# [DOCUMENT]
High Memory Jobs

Default Memory on the CSF

The standard Intel nodes in the CSF have 4GB to 6GB of RAM per core.

Higher-memory nodes are also available and are described below. First we describe how to check if your jobs are running out of memory (RAM).

Important information

  • None of the high memory nodes have fast InfiniBand.
  • Hence you can only run serial and single-node multi-core (SMP) jobs.
We only have a small number of high memory nodes. They should only be used for work that requires significant amounts of RAM. Incorrect use of these nodes may result in restrictions being placed on your account.

How to check memory usage of your job

The batch system keeps track of the resources your jobs are using, and also records statistics about the job once it has finished.

A currently running job

You can see the peak memory usage with the following command:

qstat -j jobid | grep maxvmem

For example:

qstat -j 123456 | grep maxvmem
usage  1:  cpu=7:01:59:41, mem=491221.37209 GBs, io=1.66402, vmem=15.448G, maxvmem=15.522G
                                                                               #
                                                                               # Check this one!

You should ignore the value displayed after mem as this is a total aggregated over time. The value to check is maxvmem which shows what your job has peaked at. Divide that value by the number of cores your job is using to get a per core value.

# [SUPPLIED MATERIAL]
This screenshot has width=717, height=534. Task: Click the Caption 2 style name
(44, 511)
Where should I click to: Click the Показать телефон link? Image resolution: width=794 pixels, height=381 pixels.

# [TASKS AND EXERCISES]
1. According to the high memory jobs page, how much RAM per core do the standard Intel nodes in the CSF have?
2. Write the next part of the high memory jobs page, picking up after its last sentence.
The data has nothing to do with the high memory jobs page.

# [PER-TASK OUTPUTS]
1. 4GB to 6GB of RAM per core.

2.
A finished job

If your job has finished, you can check the peak memory usage with the following command:

qacct -j jobid | grep maxvmem

Reminder: your job’s memory usage will grow and shrink over the lifetime of the job. The maxvmem is the peak memory usage – so tells you the largest amount of memory your job tried to use.

Depending on the software you are using you may also find memory usage reported in output files.

Job termination

If, at any point during the running of the job, the job’s peak memory usage goes above the limit that the job is permitted to use, then the job will be terminated by the batch system.

The memory limit imposed on a job by the batch system is:

  • Number of cores your job requests” X “memory per core on the node where the job runs“.

If you are using the standard CSF nodes, can your job use more cores? If so, this would also be a potential way to increase the amount of RAM available to a job and it may result in a shorter wait in the queue than waiting for high memory cores.

Alternatively, you can give your job access to more memory by running on one of the high-mem nodes detailed below. They offer more memory-per-core.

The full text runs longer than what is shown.